▸ **TASK DESCRIPTION**
Pick up the news passage on the fighting in Aleppo, placed ahead of the items, and continue it with a few more sentences after its final line.

▸ **DOCUMENT PASSAGE**
FILE – Forces loyal to Syria's President Bashar al-Assad walk with their weapons past rubble after they advanced on the southern side of the Castello Road in Aleppo, Syria, in this handout picture by SANA, July 28, 2016. Image source: Reuters
Assad regime and Russian media outlets have claimed rebels are preventing civilians from leaving – a claim residents contacted by VOA dispute.
U.S. officials say the government offer for civilians to flee is an attempt to depopulate rebel-controlled areas, making it easier for the regime to seize them and to further demonstrate the dramatic shift of fortunes in Syrian President Bashar al-Assad's favour since Moscow launched its military intervention on his behalf last year.
Little hero
At least 6,000 people have been either killed or injured in the past 80 days in Aleppo, according to the Syrian Observatory for Human Rights, a monitoring group.

▸ **DATASET ROWS**
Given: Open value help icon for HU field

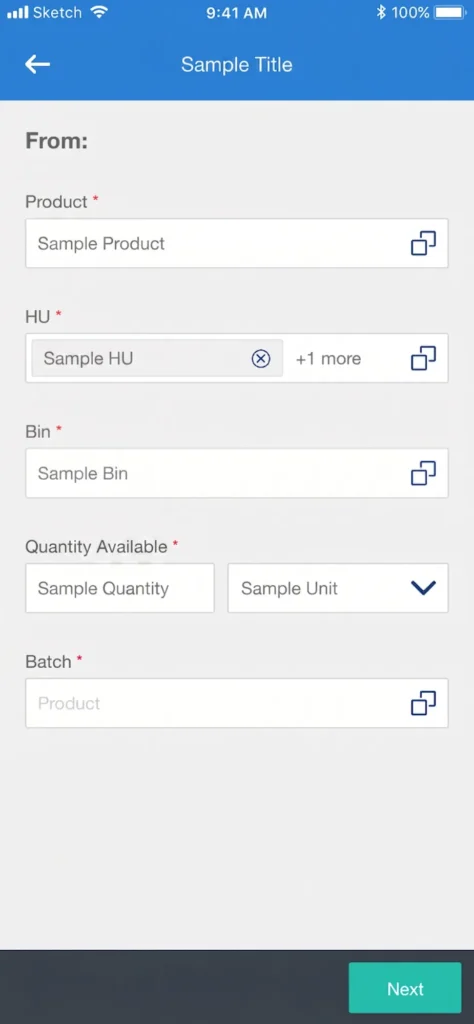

---

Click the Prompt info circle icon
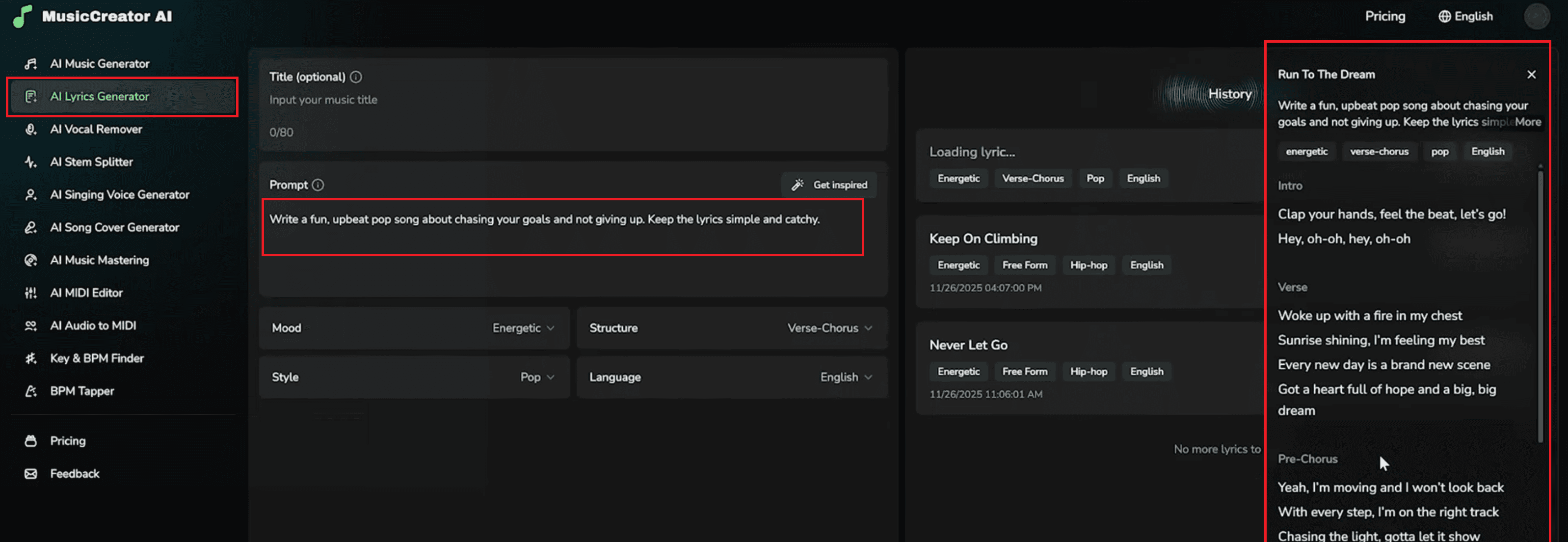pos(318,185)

▸ **ANSWER BELOW**
Among those killed was a child actor who became famous as the star of a black comedy about life in the war-ravaged city of Aleppo. Almost 30 episodes were made; the filming itself was an act of defiance amid the daily bombardments.
In a still from the filming of the sitcom that made him famous, Qusai Abtini. Image source: www.bbc.com
Fourteen-year-old Qusai Abtini was killed last month in July after his father decided they should leave the city. The child star of the first sit-com produced in the rebel-held territory was famous for his toothy grin. The car he was travelling in was struck by four rockets as the family tried to leave before government forces seized the last remaining major route out of the city.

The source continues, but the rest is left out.